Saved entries
● ● ●
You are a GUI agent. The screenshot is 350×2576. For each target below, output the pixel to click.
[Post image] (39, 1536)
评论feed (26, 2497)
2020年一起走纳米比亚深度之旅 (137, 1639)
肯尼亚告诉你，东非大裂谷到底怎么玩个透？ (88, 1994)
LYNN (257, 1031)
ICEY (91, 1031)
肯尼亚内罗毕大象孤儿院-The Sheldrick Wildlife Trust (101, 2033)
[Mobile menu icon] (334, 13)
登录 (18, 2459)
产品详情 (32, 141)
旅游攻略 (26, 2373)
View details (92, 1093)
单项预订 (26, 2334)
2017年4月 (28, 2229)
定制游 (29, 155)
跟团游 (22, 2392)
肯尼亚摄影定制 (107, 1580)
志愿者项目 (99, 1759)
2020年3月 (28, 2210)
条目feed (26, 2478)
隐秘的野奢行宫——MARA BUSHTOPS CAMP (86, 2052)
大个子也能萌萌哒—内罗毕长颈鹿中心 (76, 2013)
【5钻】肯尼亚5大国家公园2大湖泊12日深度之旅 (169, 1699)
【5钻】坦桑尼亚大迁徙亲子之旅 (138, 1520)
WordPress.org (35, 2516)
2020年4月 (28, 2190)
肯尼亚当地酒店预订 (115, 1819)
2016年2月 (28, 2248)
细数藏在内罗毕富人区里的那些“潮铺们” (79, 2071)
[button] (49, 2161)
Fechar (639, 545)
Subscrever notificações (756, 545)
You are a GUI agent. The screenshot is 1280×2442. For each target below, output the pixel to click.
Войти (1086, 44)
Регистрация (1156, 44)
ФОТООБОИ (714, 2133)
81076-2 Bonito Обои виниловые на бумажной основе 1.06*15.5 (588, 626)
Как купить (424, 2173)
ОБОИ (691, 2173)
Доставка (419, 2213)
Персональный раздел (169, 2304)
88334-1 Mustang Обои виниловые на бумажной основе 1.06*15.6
● ● ●
• **AIM OF THE EXERCISE**: Return every line above as a JSON list of strings, one string per line, and leave out any blank lines.

• **ANSWER TO THE EXERCISE**:
[
  "You are a GUI agent. The screenshot is 350×2576. For each target below, output the pixel to click.",
  "[Post image] (39, 1536)",
  "评论feed (26, 2497)",
  "2020年一起走纳米比亚深度之旅 (137, 1639)",
  "肯尼亚告诉你，东非大裂谷到底怎么玩个透？ (88, 1994)",
  "LYNN (257, 1031)",
  "ICEY (91, 1031)",
  "肯尼亚内罗毕大象孤儿院-The Sheldrick Wildlife Trust (101, 2033)",
  "[Mobile menu icon] (334, 13)",
  "登录 (18, 2459)",
  "产品详情 (32, 141)",
  "旅游攻略 (26, 2373)",
  "View details (92, 1093)",
  "单项预订 (26, 2334)",
  "2017年4月 (28, 2229)",
  "定制游 (29, 155)",
  "跟团游 (22, 2392)",
  "肯尼亚摄影定制 (107, 1580)",
  "志愿者项目 (99, 1759)",
  "2020年3月 (28, 2210)",
  "条目feed (26, 2478)",
  "隐秘的野奢行宫——MARA BUSHTOPS CAMP (86, 2052)",
  "大个子也能萌萌哒—内罗毕长颈鹿中心 (76, 2013)",
  "【5钻】肯尼亚5大国家公园2大湖泊12日深度之旅 (169, 1699)",
  "【5钻】坦桑尼亚大迁徙亲子之旅 (138, 1520)",
  "WordPress.org (35, 2516)",
  "2020年4月 (28, 2190)",
  "肯尼亚当地酒店预订 (115, 1819)",
  "2016年2月 (28, 2248)",
  "细数藏在内罗毕富人区里的那些“潮铺们” (79, 2071)",
  "[button] (49, 2161)",
  "Fechar (639, 545)",
  "Subscrever notificações (756, 545)",
  "You are a GUI agent. The screenshot is 1280×2442. For each target below, output the pixel to click.",
  "Войти (1086, 44)",
  "Регистрация (1156, 44)",
  "ФОТООБОИ (714, 2133)",
  "81076-2 Bonito Обои виниловые на бумажной основе 1.06*15.5 (588, 626)",
  "Как купить (424, 2173)",
  "ОБОИ (691, 2173)",
  "Доставка (419, 2213)",
  "Персональный раздел (169, 2304)",
  "88334-1 Mustang Обои виниловые на бумажной основе 1.06*15.6"
]